I had a test failing because I introduced a silly comparison bug (> instead of <), and claude 4.6 opus figured out it wasn't the test the problem, but the code and fixed the bug (which I had missed).
There was a test and a very useful golang error that literally explain what was wrong. The model tried implementing a solution, failed and when I pointed out the error most of them just rolled back the "solution"
What exact models were you using? And with what settings? 4.6 / 5.3 codex both with thinking / high modes?
Ok, thanks for the info
> I purposefully added one too many wg.Done
What do you believe this shows? Sometimes I have difficulty finding bugs in other people's code when they do things in ways I would never use. I can rewrite their code so it works, but I can't necessarily quickly identify the specific bug.
Expecting a model to be perfect on every problem isn't reasonable. No known entity is able to do that. AIs aren't supposed to be gods.
(Well not yet anyway - there is as yet insufficient data for a meaningful answer.)
It's hard to evaluate "logic" and "math", since they're made up of many largely disparate things. But I think modern AI models are clearly better at coding, for example, than 99% of the population. If you asked 100 people at your local grocery store why your goroutine system was failing, do you think multiple of them would know the answer?
> using the current models to help develop even smarter models.
That statement is plausible. However, extrapolating that to assert all the very different things which must be true to enable any form of 'singularity' would be a profound category error. There are many ways in which your first two sentences can be entirely true, while your third sentence requires a bunch of fundamental and extraordinary things to be true for which there is currently zero evidence.
Things like LLMs improving themselves in meaningful and novel ways and then iterating that self-improvement over multiple unattended generations in exponential runaway positive feedback loops resulting in tangible, real-world utility. All the impressive and rapid achievements in LLMs to date can still be true while major elements required for Foom-ish exponential take-off are still missing.
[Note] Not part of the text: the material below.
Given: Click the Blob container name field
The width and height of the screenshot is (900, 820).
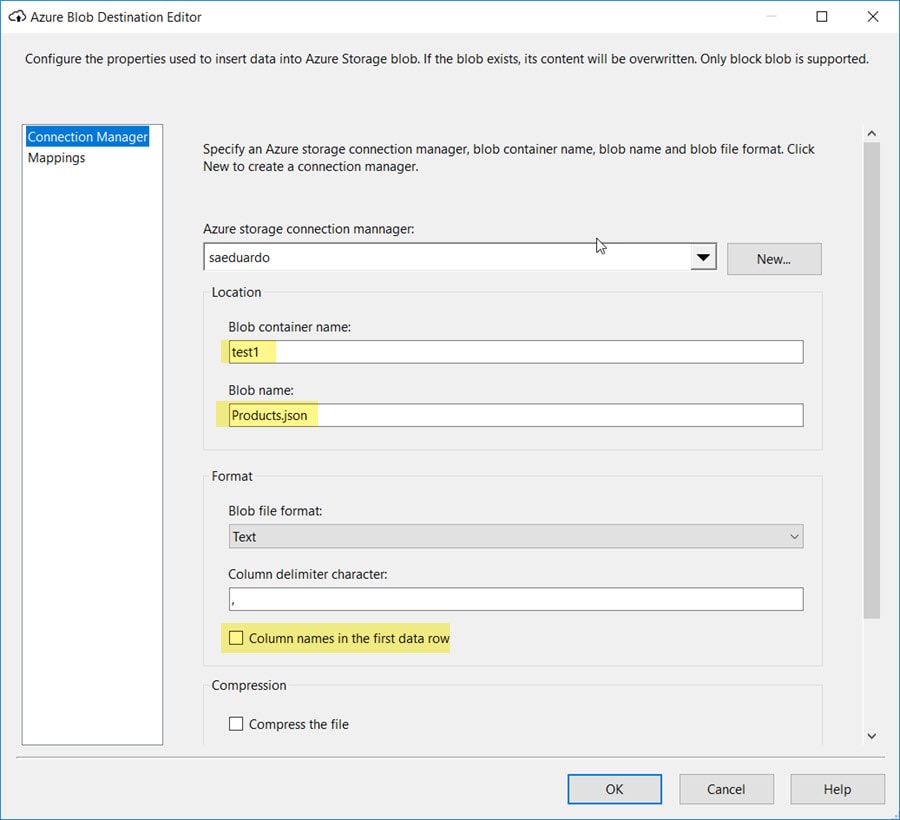Looking at the screenshot, I should 515,352.
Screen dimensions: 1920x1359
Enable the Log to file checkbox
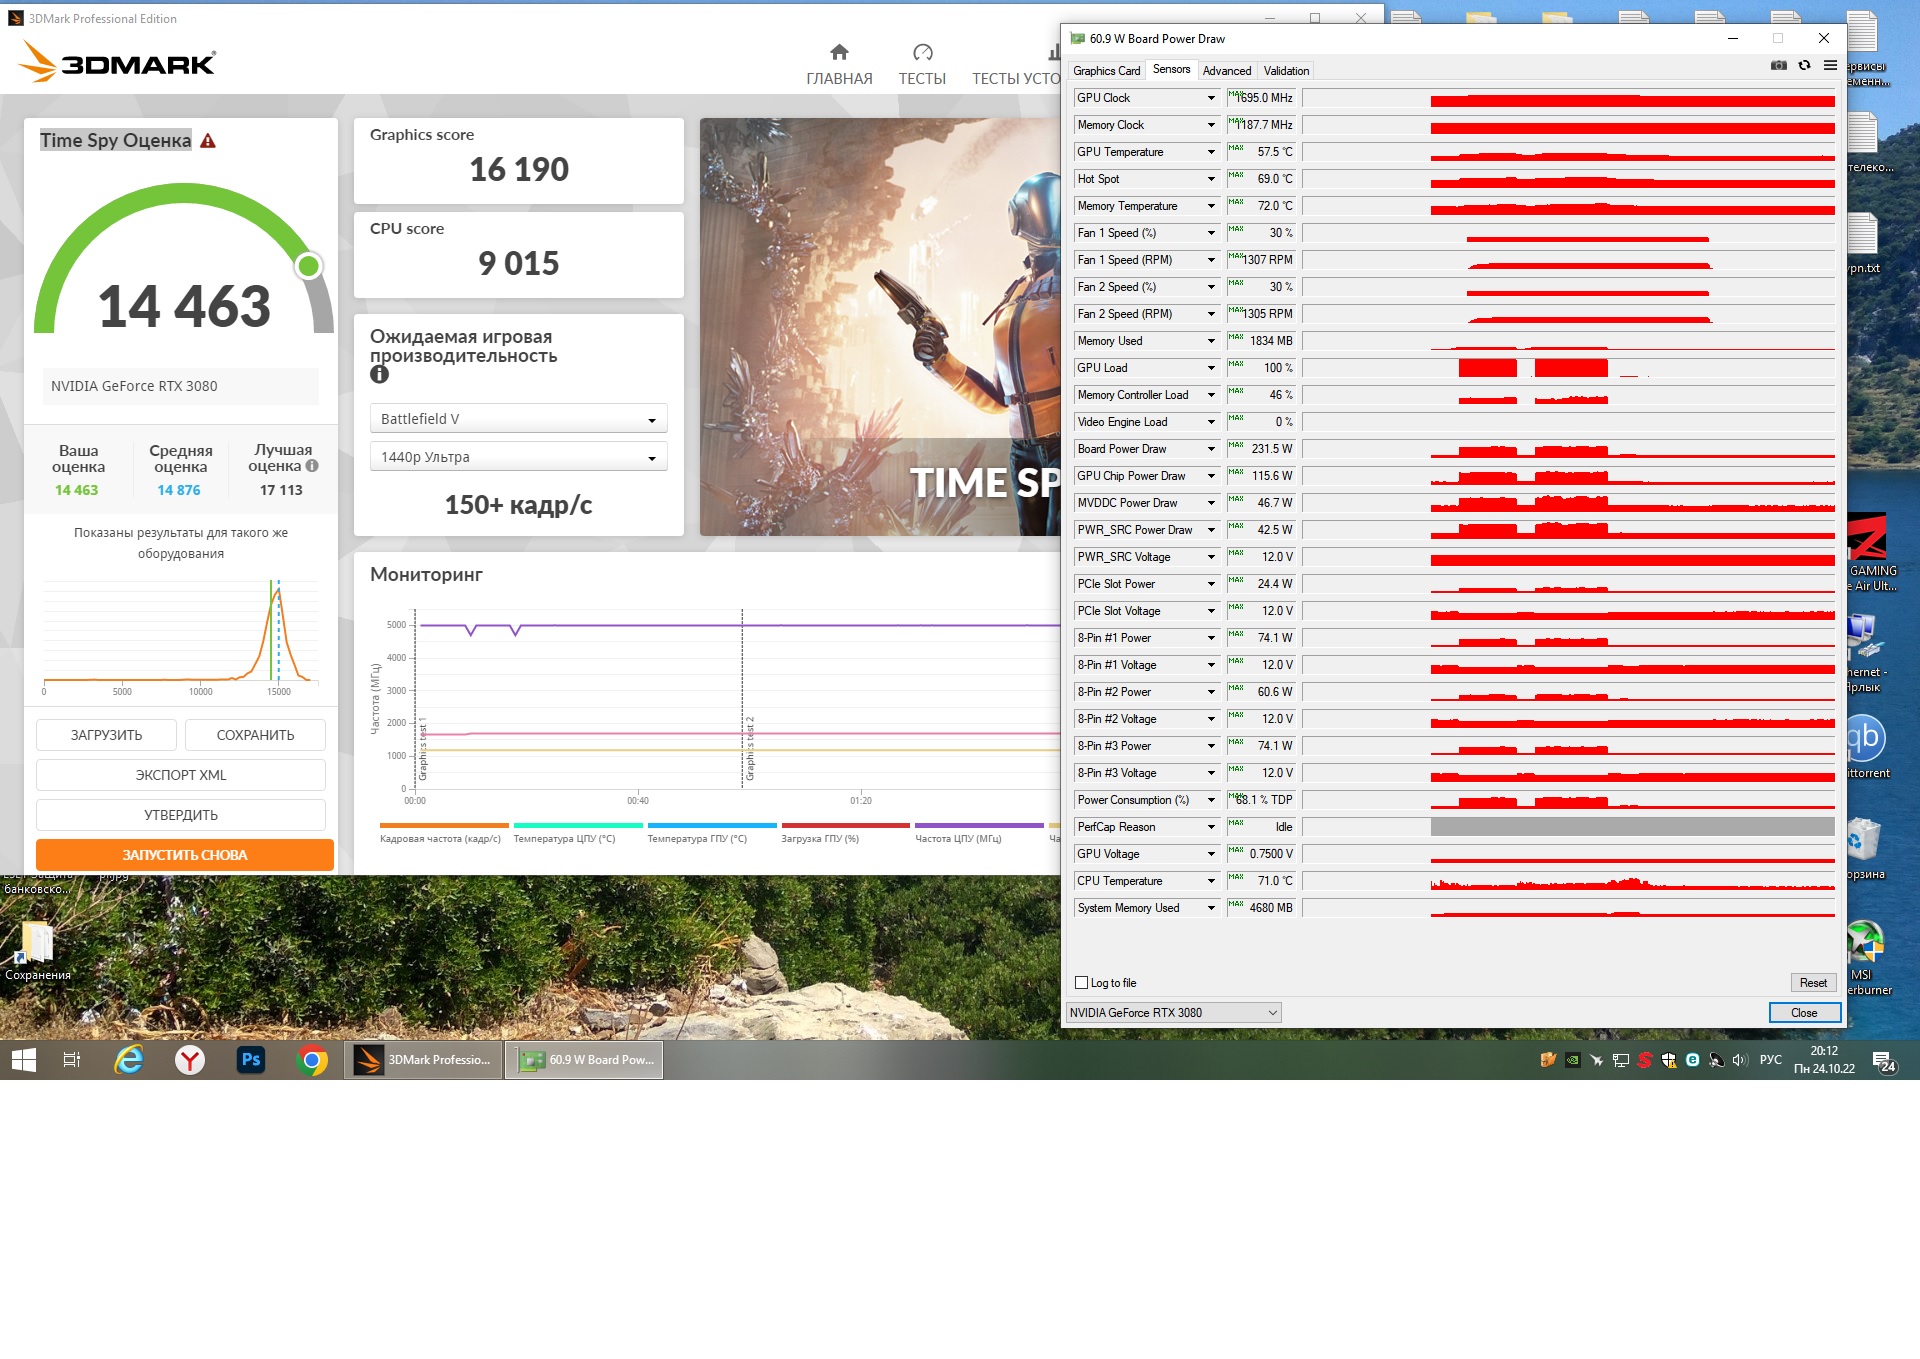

> I don’t think it’s hyperbolic to say that we may be only a single digit number of years away from the singularity.
We're back to singularity hype, but let's be real: benchmark gains are meaningless in the real world when the primary focus has shifted to gaming the metrics
Ok, here I am living in the real world finding these models have advanced incredibly over the past year for coding.
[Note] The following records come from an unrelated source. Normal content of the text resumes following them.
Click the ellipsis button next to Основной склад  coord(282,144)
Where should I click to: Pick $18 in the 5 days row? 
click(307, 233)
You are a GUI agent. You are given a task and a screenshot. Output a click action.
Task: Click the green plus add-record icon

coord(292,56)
Benchmaxxing exists, but that’s not the only data point. It’s pretty clear that models are improving quickly in many domains in real world usage.
I use agentic tools daily and SOTA models have certainly improved a lot in the last year. But still in a linear, "they don't light my repo on fire as often when they get a confusing compiler error" kind of way, not a "I would now trust Opus 4.6 to respond to every work email and hands-off manage my banking and investment portfolio" kind of way.
They're still afflicted by the same fundamental problems that hold LLMs back from being a truly autonomous "drop-in human replacement" that would enable an entire new world of use cases.
And finally live up to the hype/dreams many of us couldn't help but feeling was right around in the corner circa 2022/3 when things really started taking off.
Yet even Anthropic has shown the downsides to using them. I don't think it is a given that improvements in models scores and capabilities + being able to churn code as fast as we can will lead us to a singularity, we'll need more than that.
I agree completely. I think we're in alignment with Elon Musk who says that AI will bypass coding entirely and create the binary directly.
It's going to be an exciting year.
There’s about as much sense doing this as there is in putting datacenters in orbit, i.e. it isn’t impossible, but literally any other option is better.